I have met the follow problem when running the train.py in examples folder
Traceback (most recent call last):
File "/home/trojanzoo/examples/train.py", line 34, in
model._train(**trainer)
File "/home/trojanzoo/trojanvision/models/imagemodel.py", line 560, in _train
return super()._train(epochs=epochs, optimizer=optimizer, lr_scheduler=lr_scheduler,
File "/home/trojanzoo/trojanzoo/models.py", line 989, in _train
return train(module=self._model, num_classes=self.num_classes,
File "/home/trojanzoo/trojanzoo/utils/train.py", line 133, in train
loss.backward()
File "/home/itl/anaconda3/envs/trojan/lib/python3.10/site-packages/torch/_tensor.py", line 363, in backward
torch.autograd.backward(self, gradient, retain_graph, create_graph, inputs=inputs)
File "/home/itl/anaconda3/envs/trojan/lib/python3.10/site-packages/torch/autograd/init.py", line 173, in backward
Variable._execution_engine.run_backward( # Calls into the C++ engine to run the backward pass
File "/home/itl/anaconda3/envs/trojan/lib/python3.10/site-packages/torch/autograd/function.py", line 253, in apply
return user_fn(self, *args)
File "/home/itl/anaconda3/envs/trojan/lib/python3.10/site-packages/torch/nn/parallel/_functions.py", line 34, in backward
return (None,) + ReduceAddCoalesced.apply(ctx.input_device, ctx.num_inputs, *grad_outputs)
File "/home/itl/anaconda3/envs/trojan/lib/python3.10/site-packages/torch/nn/parallel/functions.py", line 45, in forward
return comm.reduce_add_coalesced(grads, destination)
File "/home/itl/anaconda3/envs/trojan/lib/python3.10/site-packages/torch/nn/parallel/comm.py", line 143, in reduce_add_coalesced
flat_result = reduce_add(flat_tensors, destination)
File "/home/itl/anaconda3/envs/trojan/lib/python3.10/site-packages/torch/nn/parallel/comm.py", line 96, in reduce_add
nccl.reduce(inputs, output=result, root=root_index)
File "/home/itl/anaconda3/envs/trojan/lib/python3.10/site-packages/torch/cuda/nccl.py", line 72, in reduce
_check_sequence_type(inputs)
File "/home/itl/anaconda3/envs/trojan/lib/python3.10/site-packages/torch/cuda/nccl.py", line 51, in _check_sequence_type
if not isinstance(inputs, collections.Container) or isinstance(inputs, torch.Tensor):
AttributeError: module 'collections' has no attribute 'Container'

Ren Pang · Answer 2 · Sat Apr 23 2022 08:13:45 GMT+0800 (China Standard Time)

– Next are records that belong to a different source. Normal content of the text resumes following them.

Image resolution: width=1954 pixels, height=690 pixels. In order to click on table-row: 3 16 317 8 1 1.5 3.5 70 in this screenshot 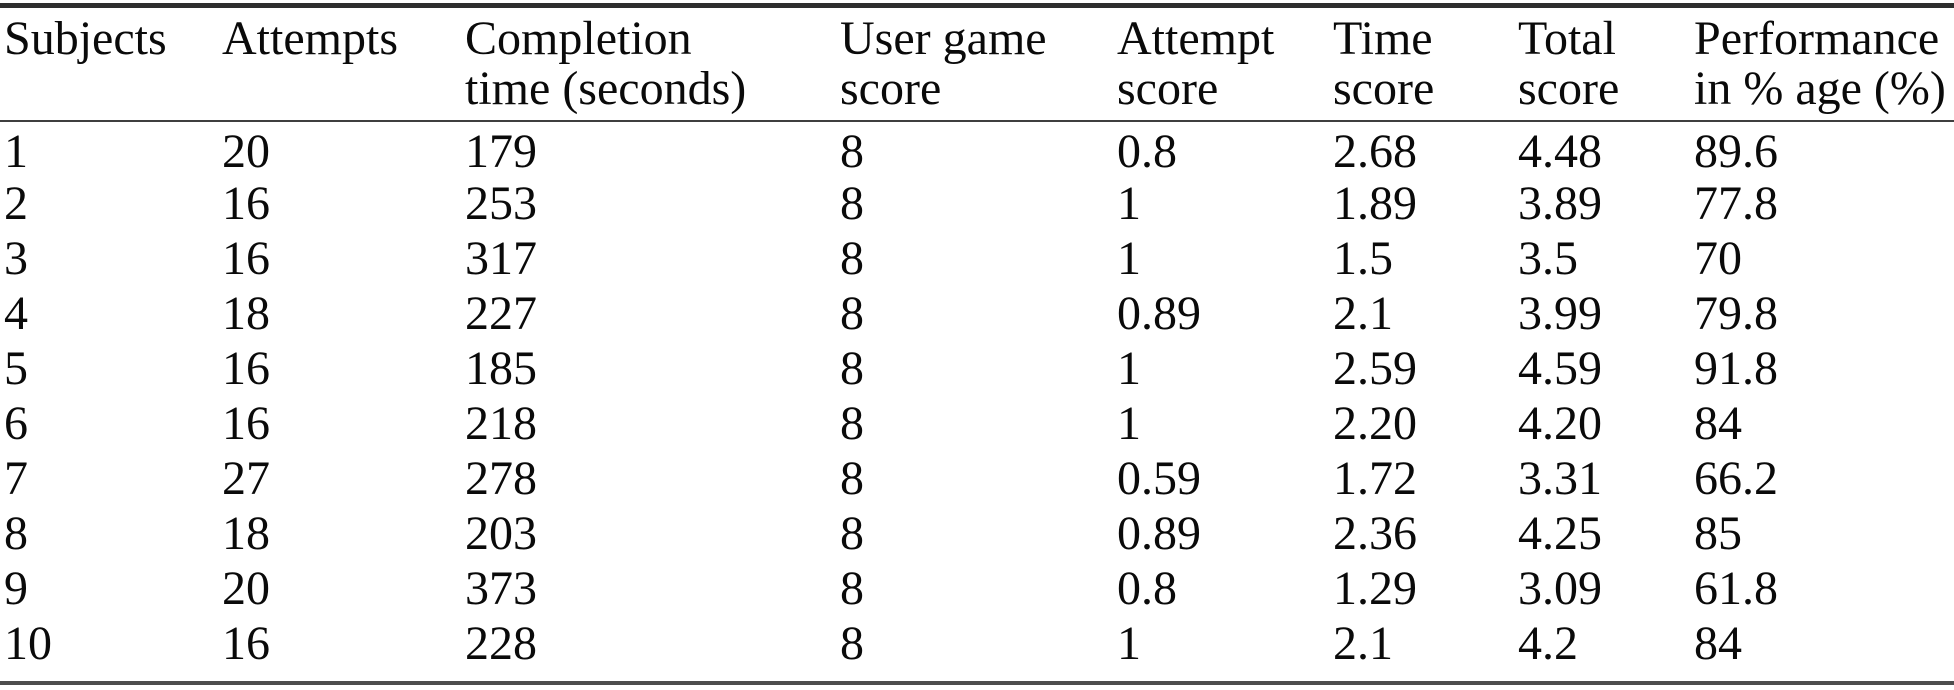, I will do `click(977, 258)`.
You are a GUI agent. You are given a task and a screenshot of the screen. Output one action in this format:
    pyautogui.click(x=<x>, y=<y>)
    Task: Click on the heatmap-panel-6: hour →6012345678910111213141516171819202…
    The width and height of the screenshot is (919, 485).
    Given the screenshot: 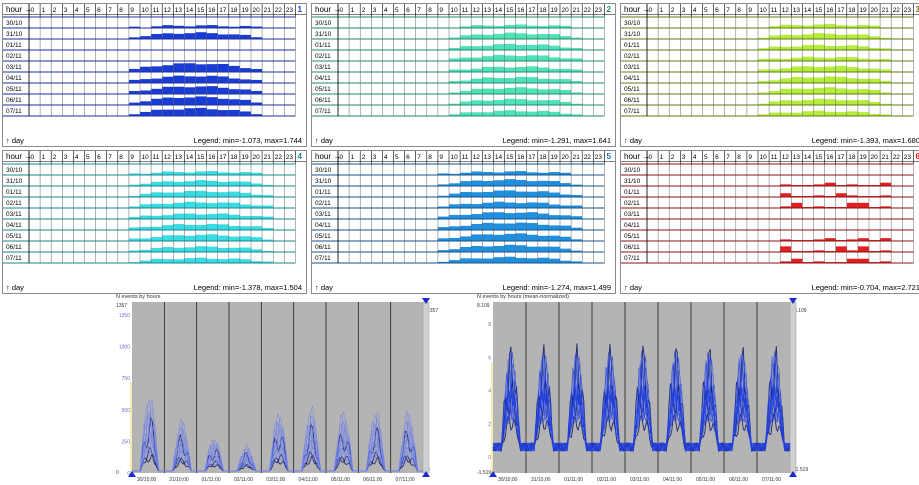 What is the action you would take?
    pyautogui.click(x=770, y=222)
    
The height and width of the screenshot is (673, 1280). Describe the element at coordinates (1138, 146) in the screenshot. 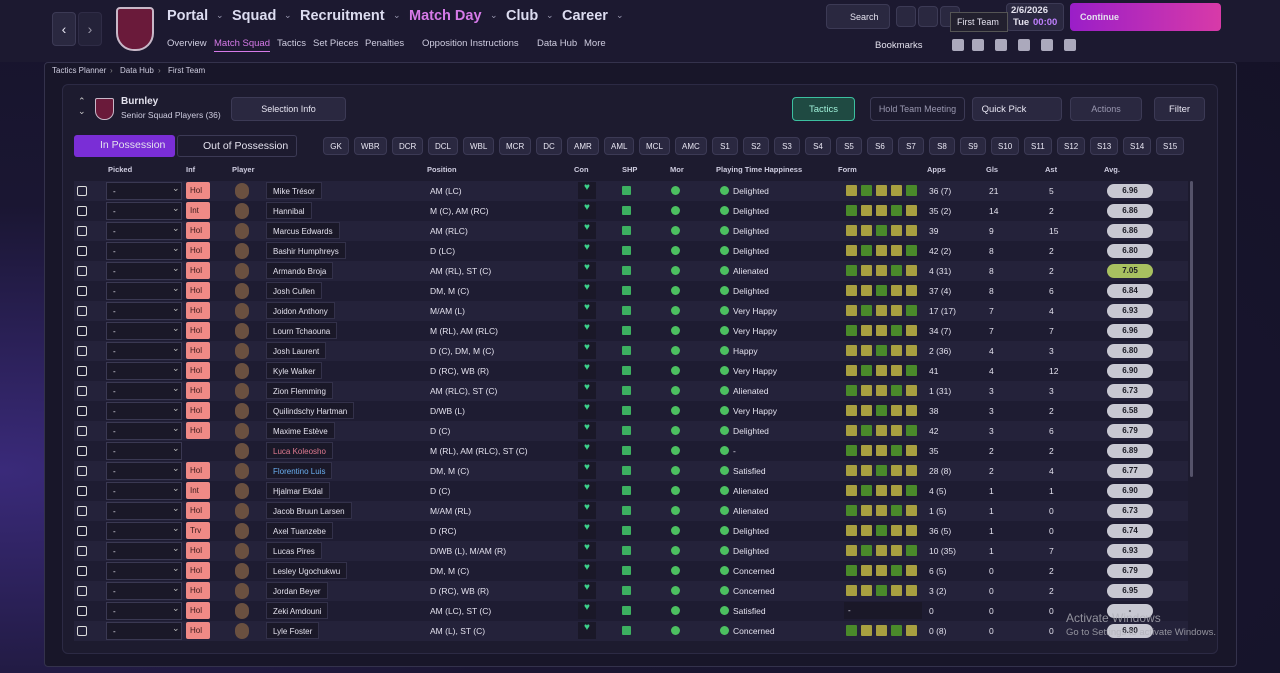

I see `position-button: S14` at that location.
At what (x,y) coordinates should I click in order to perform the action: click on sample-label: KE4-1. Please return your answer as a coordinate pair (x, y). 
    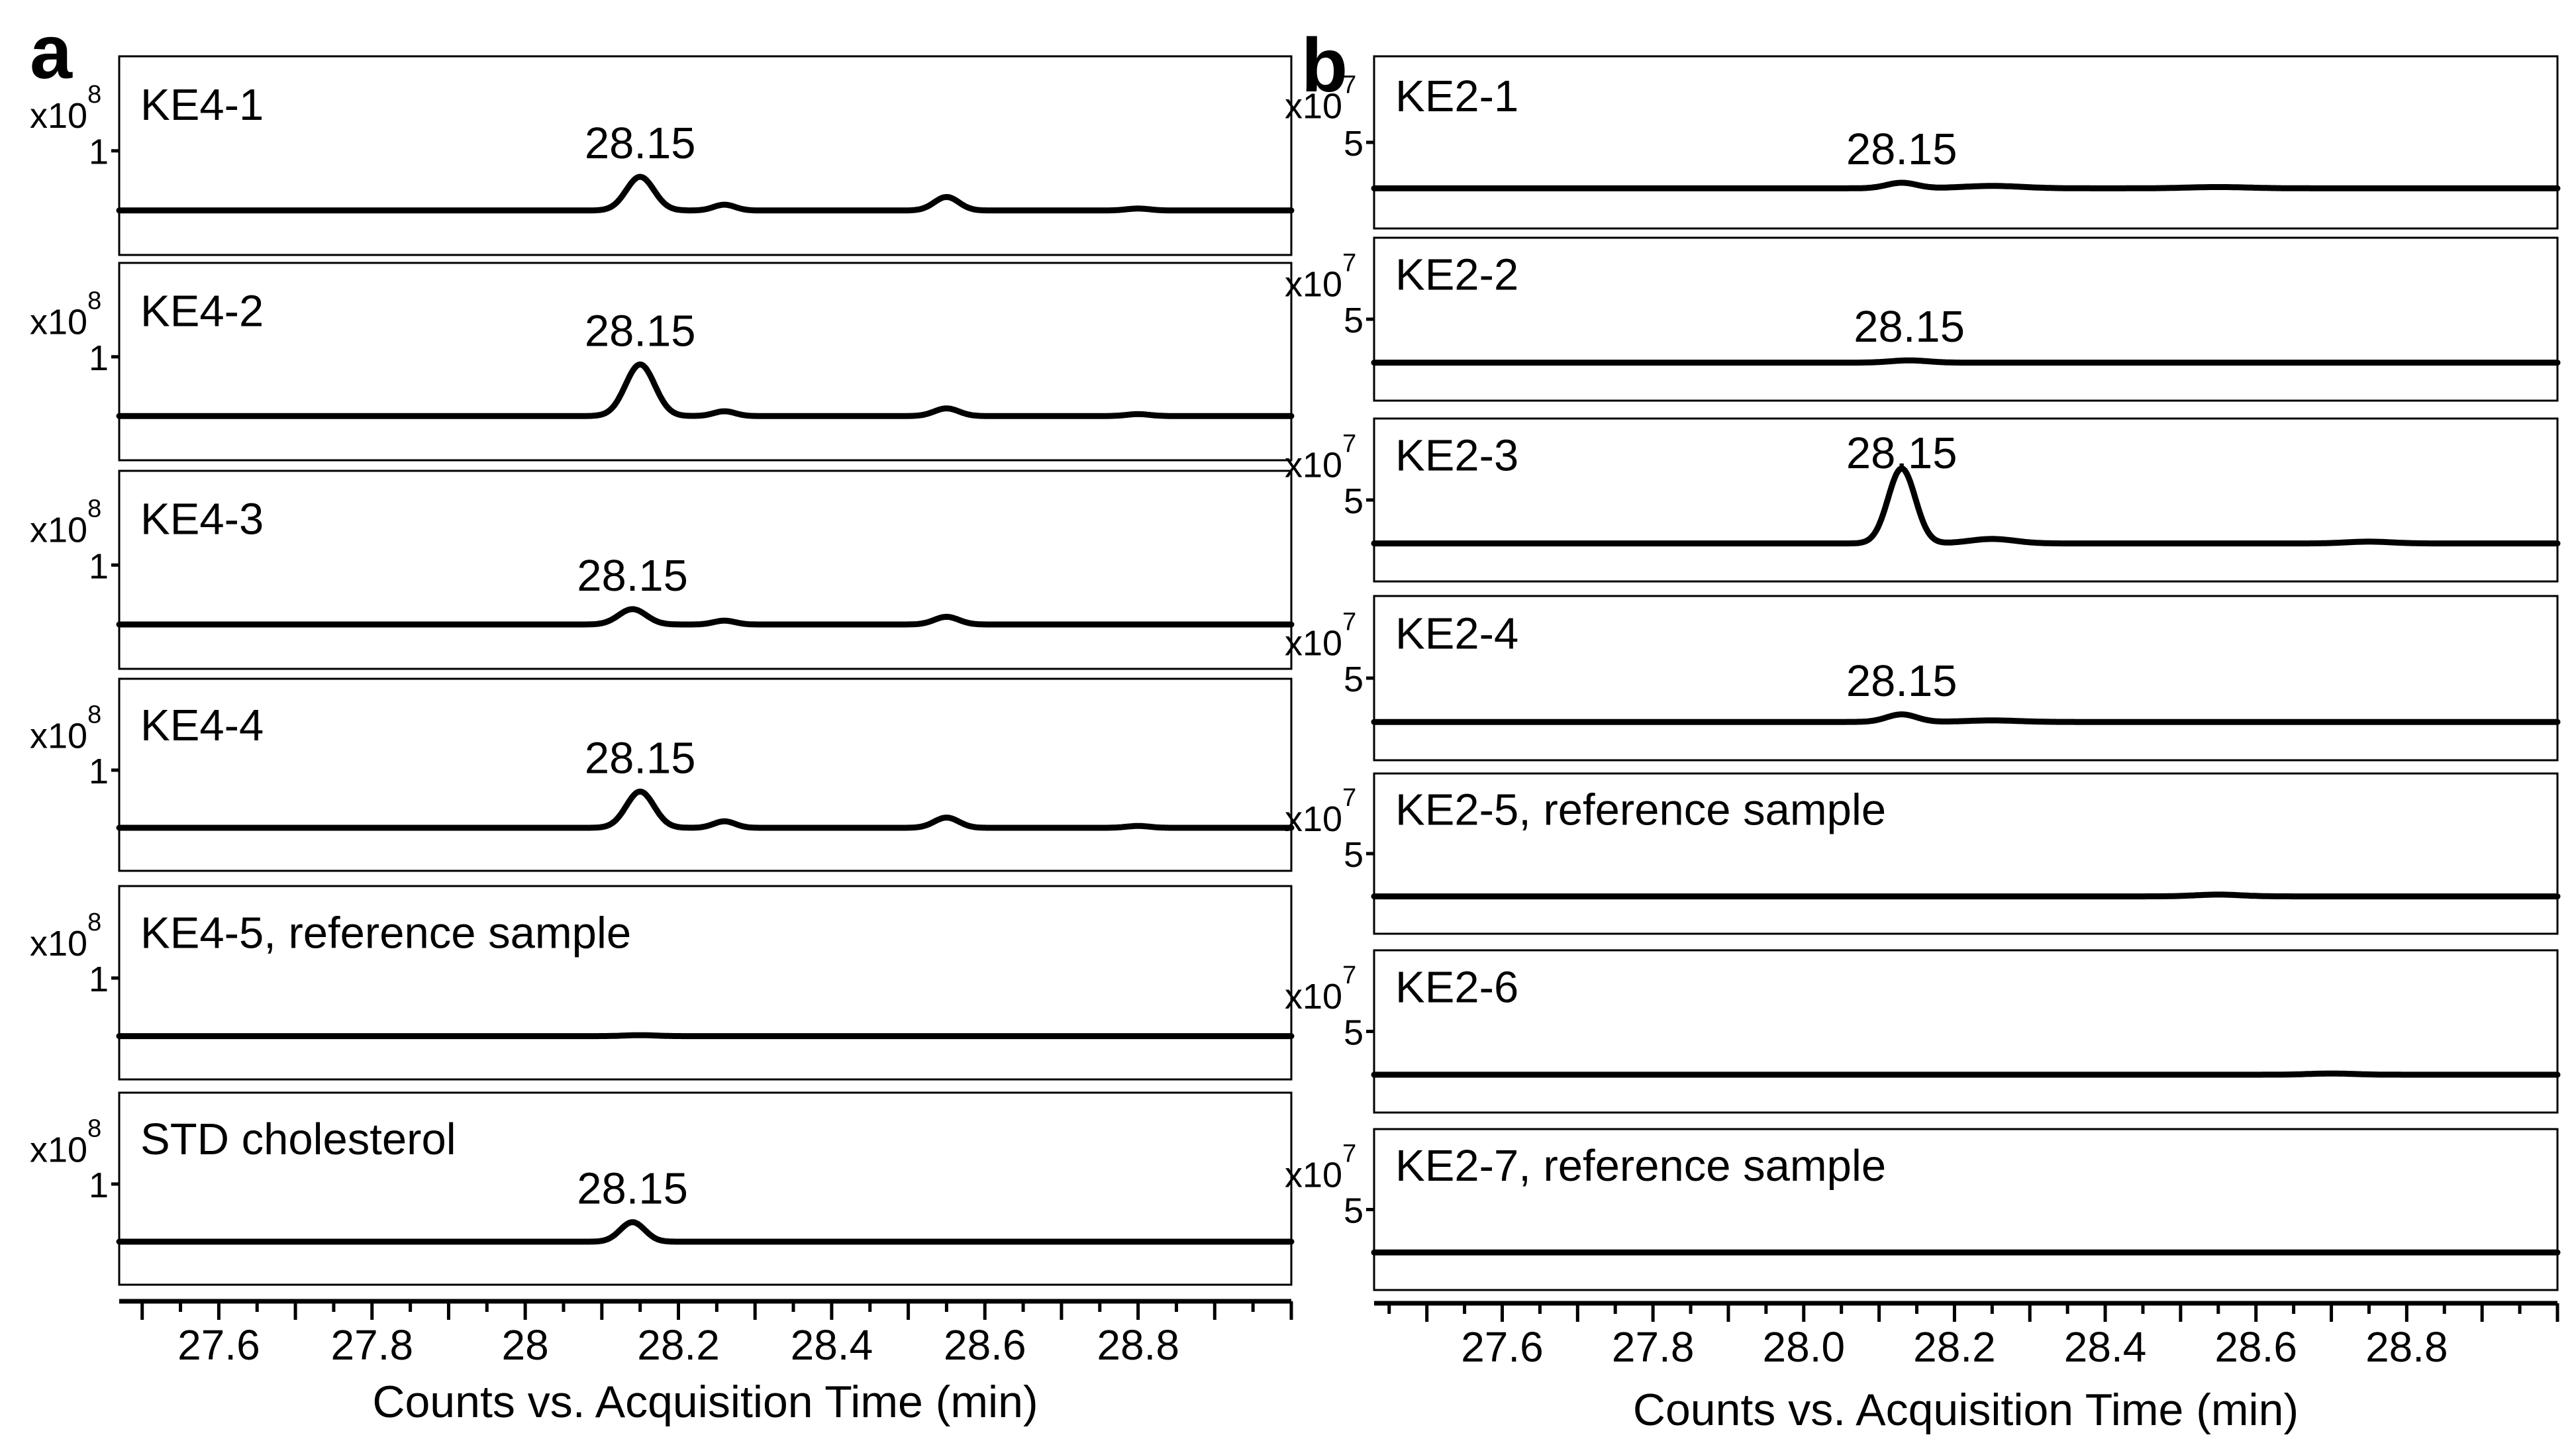
    Looking at the image, I should click on (202, 105).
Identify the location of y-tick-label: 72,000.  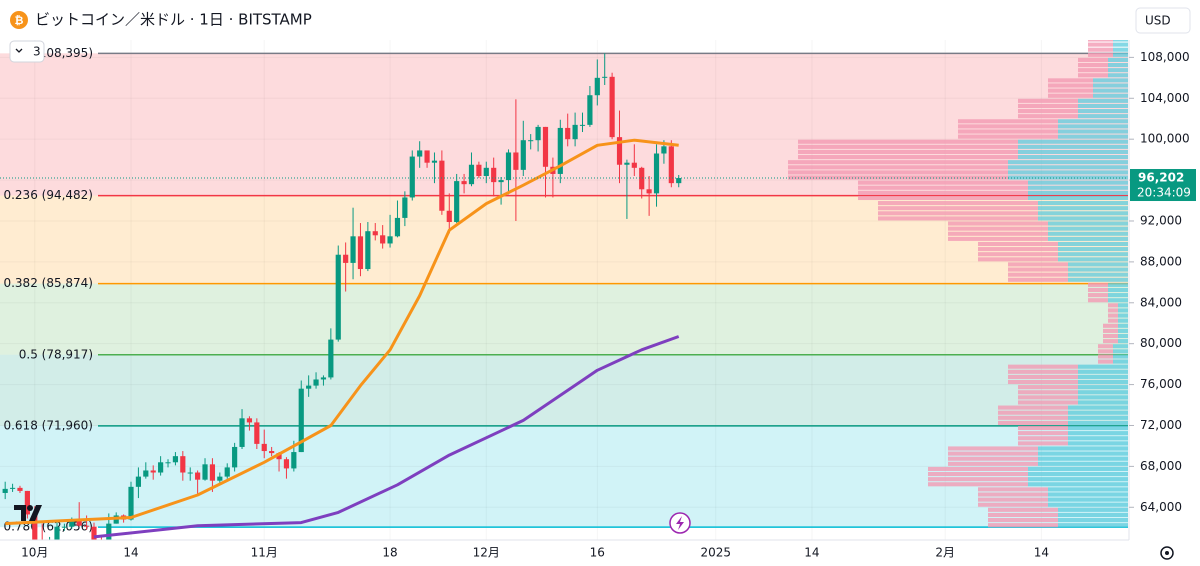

Sorry for missing the issue. This seems to be an issue about PyTorch version. Please make sure you are using the most up-to-date version.

傻笑 · Answer 3 · Mon Apr 25 2022 13:51:14 GMT+0800 (China Standard Time)

Sorry for missing the issue. This seems to be an issue about PyTorch version. Please make sure you are using the most up-to-date version.

I'm sure that my PyTorch version 1.11.0, it still don't work.

傻笑 · Answer 4 · Mon Apr 25 2022 13:56:26 GMT+0800 (China Standard Time)

Sorry for missing the issue. This seems to be an issue about PyTorch version. Please make sure you are using the most up-to-date version.

I'm sure that my PyTorch version 1.11.0, it still don't work.

And my python version is 3.10.4

Ren Pang · Answer 5 · Mon Apr 25 2022 22:42:15 GMT+0800 (China Standard Time)

Emmm, that is strange. But it’s obviously the PyTorch and python version issue to import container from collection. I can’t guarantee to solve it since it’s an upstream issue.

Maybe you can refer https://discuss.pytorch.org/t/issues-on-using-nn-dataparallel-with-python-3-10-and-pytorch-1-11/146745

but please note TrojanZoo doesn’t support python 3.9. So you can’t solve it by downgrading.

Ren Pang · Answer 6 · Mon Apr 25 2022 23:01:18 GMT+0800 (China Standard Time)

I just figured it out.
The fixed PR doesn't land on pytorch 1.11.0
pytorch/pytorch#72239

So currently you have 2 workarounds:

Use only 1 GPU to avoid DataParallel usage by setting CUDA_VISIBLE_DEVICES=0
Use a nightly pytorch version that uses collections.abc.Container rather than collections.Container.

傻笑 · Answer 7 · Tue Apr 26 2022 10:53:14 GMT+0800 (China Standard Time)

I just figured it out. The fixed PR doesn't land on pytorch 1.11.0 pytorch/pytorch#72239

So currently you have 2 workarounds:

Use only 1 GPU to avoid DataParallel usage by setting CUDA_VISIBLE_DEVICES=0

Use a nightly pytorch version that uses collections.abc.Container rather than collections.Container.

Thank you for your reply again. I tried the first solution. It did work!